Intentionally focusing on wellbeing rather than mental illness
Thursday 7 November, 2019
This article was written by SA Mental Health Commissioner, Chris Burns CSC, and was originally published by the SA Mental Health Commission. It is re-produced here with their permission.
“We know recovery from mental distress and illness is not just possible, but likely – especially when we offer human connection and support in our community.”
SA MENTAL HEALTH COMMISSIONER
– CHRIS BURNS CSC
As South Australia’s Mental Health Commissioner, I intentionally focus on wellbeing rather than mental illness.
This is because wellbeing is not just about responding to illness through a clinical perspective, but having the things we need to build and maintain our capacity to stay mentally strong and healthy.

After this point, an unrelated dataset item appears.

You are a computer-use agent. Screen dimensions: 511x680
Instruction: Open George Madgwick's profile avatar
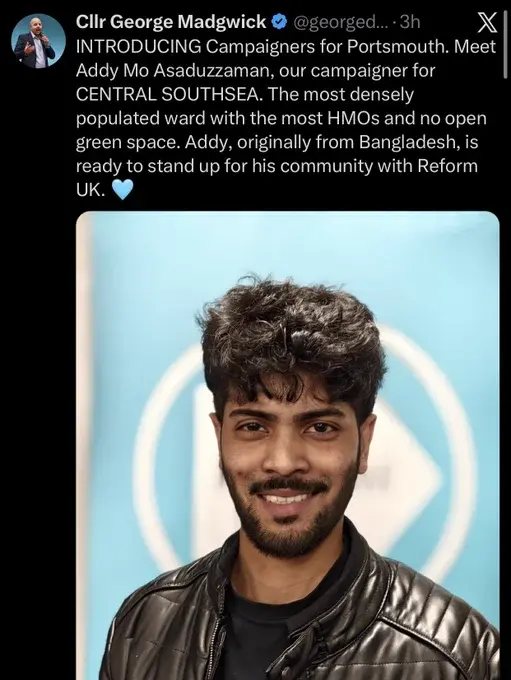pyautogui.click(x=38, y=41)
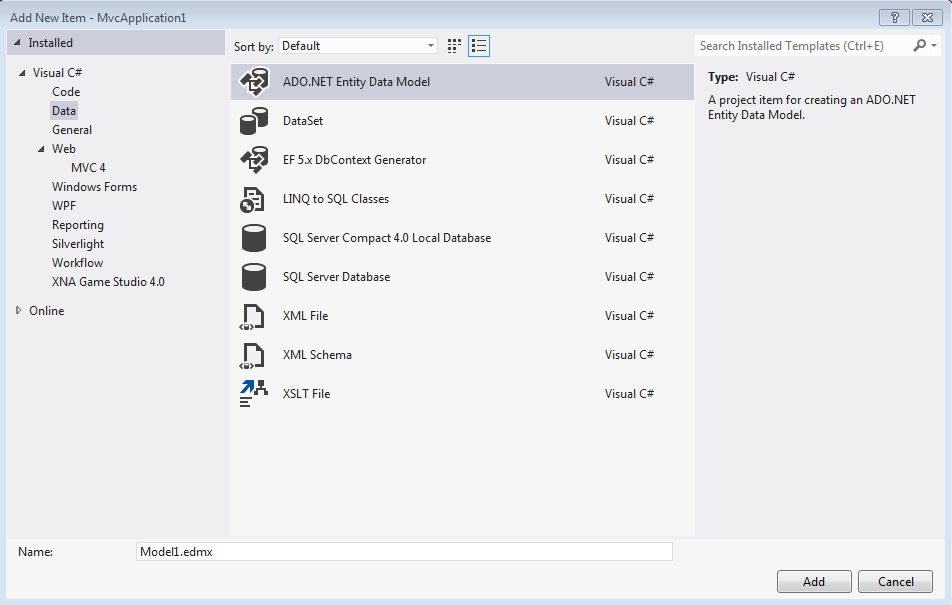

During 2019 Mental Health Week, we pay particular attention to how we can take good care of our wellbeing. Of course, one week is not enough – we need to do this every day.
So I invite you to practise taking care of yourself. If you are feeling well you could offer some appreciation and gratitude for that, and the things that support your wellbeing, including those social determinants such as having a job, somewhere to live and the support of family and friends.
For those of us who may feel depleted, have high levels of distress or job and housing insecurity – and that can happen to anyone – we may need help and support. We need others to help us with a bit a self-care. Asking can be difficult if you feel like you’re a burden but family and friends want you to be OK – they want to hear from you.
If your wellbeing is strong and you have the capacity, why not reach out to others who may be distressed or don’t have enough support right now – maybe they don’t have a roof over their head or really need 24/7 attention for a little while? It can be as simple as sitting with them and listening, or maybe turning up with a casserole. Or simply asking: “What will help?” or “Can I take the kids for the night to give you a break?”
Wellbeing encompasses how we can take care of ourselves and/or get help from others if we experience distress, but also how we keep ourselves and support each other to stay well, which fits with our vision for South Australia to be internationally recognised as a resilient, compassionate and connected community.
We know recovery from mental distress and illness is not just possible, but likely – especially when we offer human connection and support in our community.
*Commissioner Burns’ blog was one of five featured on the SA Mental Health Commission website for 2019 Mental Health Week.